Initiative "Neuer Anfang" veröffentlicht umfassende Chronologie zum "Synodalen Weg"

Synodaler Weg
Foto: Synodaler Weg / Max von Lachner

Nachdem der Heilige Stuhl am 21. Juli eine Erklärung zum deutschen "Synodalen Weg" veröffentlicht hat, stellen sich viele Katholiken die Frage: Wie kam es dazu, und was sind die Hintergründe? Seit Donnerstag klärt die Initiative "Neuer Anfang", die sich kritisch mit dem "Synodalen Weg" auseinandersetzt, in einer umfassenden Chronologie darüber auf.

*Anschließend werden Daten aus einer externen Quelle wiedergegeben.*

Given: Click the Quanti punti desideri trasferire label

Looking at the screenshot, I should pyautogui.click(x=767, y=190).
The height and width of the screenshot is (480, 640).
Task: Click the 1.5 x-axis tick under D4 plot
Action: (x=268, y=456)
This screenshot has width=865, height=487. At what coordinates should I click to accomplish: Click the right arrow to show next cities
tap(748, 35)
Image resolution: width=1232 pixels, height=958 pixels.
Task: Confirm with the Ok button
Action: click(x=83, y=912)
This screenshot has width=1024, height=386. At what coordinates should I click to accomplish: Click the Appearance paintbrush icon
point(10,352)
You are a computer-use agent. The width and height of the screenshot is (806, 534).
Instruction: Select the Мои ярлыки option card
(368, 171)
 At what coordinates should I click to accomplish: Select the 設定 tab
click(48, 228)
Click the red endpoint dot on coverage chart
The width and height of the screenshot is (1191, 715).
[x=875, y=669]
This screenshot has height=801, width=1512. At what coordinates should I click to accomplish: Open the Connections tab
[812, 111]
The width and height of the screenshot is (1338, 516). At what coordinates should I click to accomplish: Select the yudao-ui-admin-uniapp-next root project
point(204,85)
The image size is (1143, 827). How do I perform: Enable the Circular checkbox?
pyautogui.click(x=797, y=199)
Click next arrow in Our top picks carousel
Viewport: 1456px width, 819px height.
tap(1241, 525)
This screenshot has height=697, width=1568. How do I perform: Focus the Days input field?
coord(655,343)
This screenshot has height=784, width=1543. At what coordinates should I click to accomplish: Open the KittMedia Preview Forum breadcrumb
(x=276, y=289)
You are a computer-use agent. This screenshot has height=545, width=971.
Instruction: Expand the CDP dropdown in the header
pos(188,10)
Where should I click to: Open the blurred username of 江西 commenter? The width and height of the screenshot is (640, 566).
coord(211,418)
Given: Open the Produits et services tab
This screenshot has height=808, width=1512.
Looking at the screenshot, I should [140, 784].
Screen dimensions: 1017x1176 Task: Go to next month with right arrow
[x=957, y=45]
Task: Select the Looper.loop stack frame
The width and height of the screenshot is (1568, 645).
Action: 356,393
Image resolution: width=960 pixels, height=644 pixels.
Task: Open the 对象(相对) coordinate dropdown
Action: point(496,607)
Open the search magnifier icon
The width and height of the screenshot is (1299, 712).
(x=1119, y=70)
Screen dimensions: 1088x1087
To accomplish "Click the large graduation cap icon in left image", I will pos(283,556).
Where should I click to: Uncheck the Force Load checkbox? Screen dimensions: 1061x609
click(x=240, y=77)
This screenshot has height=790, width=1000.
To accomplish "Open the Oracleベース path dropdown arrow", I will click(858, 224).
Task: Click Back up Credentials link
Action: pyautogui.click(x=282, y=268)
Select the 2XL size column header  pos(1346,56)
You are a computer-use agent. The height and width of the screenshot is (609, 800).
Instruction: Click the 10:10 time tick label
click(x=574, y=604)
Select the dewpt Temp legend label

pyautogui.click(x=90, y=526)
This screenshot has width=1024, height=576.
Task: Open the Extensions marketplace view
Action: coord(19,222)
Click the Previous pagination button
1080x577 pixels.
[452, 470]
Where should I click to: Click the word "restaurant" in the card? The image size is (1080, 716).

Der umfangreiche Beitrag führt zunächst Zahlen und Fakten zur Lage des Glaubens und seiner Krise auf. Mindestens bis zum Jahr 2015 agieren die deutschen Bischöfe gemeinsam mit Rom als dem Zentrum der Weltkirche.

Ab 2018 geht es dann Schlag auf Schlag: Vorstellung der MHG-Missbrauchsstudie, Aufforderung bei der Frühjahrs-Vollversammlung der deutschen Bischöfe 2019 zu einer "Zäsur", Beschluss eines "verbindlichen synodalen Weges als Kirche in Deutschland". Der weitgehend unbekannte Brief von Papst Franziskus an die Gläubigen in Deutschland wurde ebenfalls 2019 veröffentlicht. Bald kam es zum ersten Einspruch aus Rom, einer deutschen Widerrede dazu, dann die Auseinandersetzung um die Segnung gleichgeschlechtlicher Paare und zahlreiche andere innerkirchliche Debatten auch auf internationaler Ebene.

Zuletzt warnte der Heilige Stuhl in seiner Erklärung vom Juli, der "Synodale Weg" sei "nicht befugt, die Bischöfe und die Gläubigen zur Annahme neuer Formen der Leitung und neuer Ausrichtungen der Lehre und der Moral zu verpflichten". Es sei "notwendig", dies zur "Wahrung der Freiheit des Volkes Gottes und der Ausübung des bischöflichen Amtes" klarzustellen.

Die Chronologie der Initiative "Neuer Anfang" ermöglicht jedem Interessierten einen Überblick, um durch die Darstellung von Fakten und Ereignissen daraus folgende Entwicklungen und Zusammenhänge zu erkennen. Alle Quellen sind verlinkt.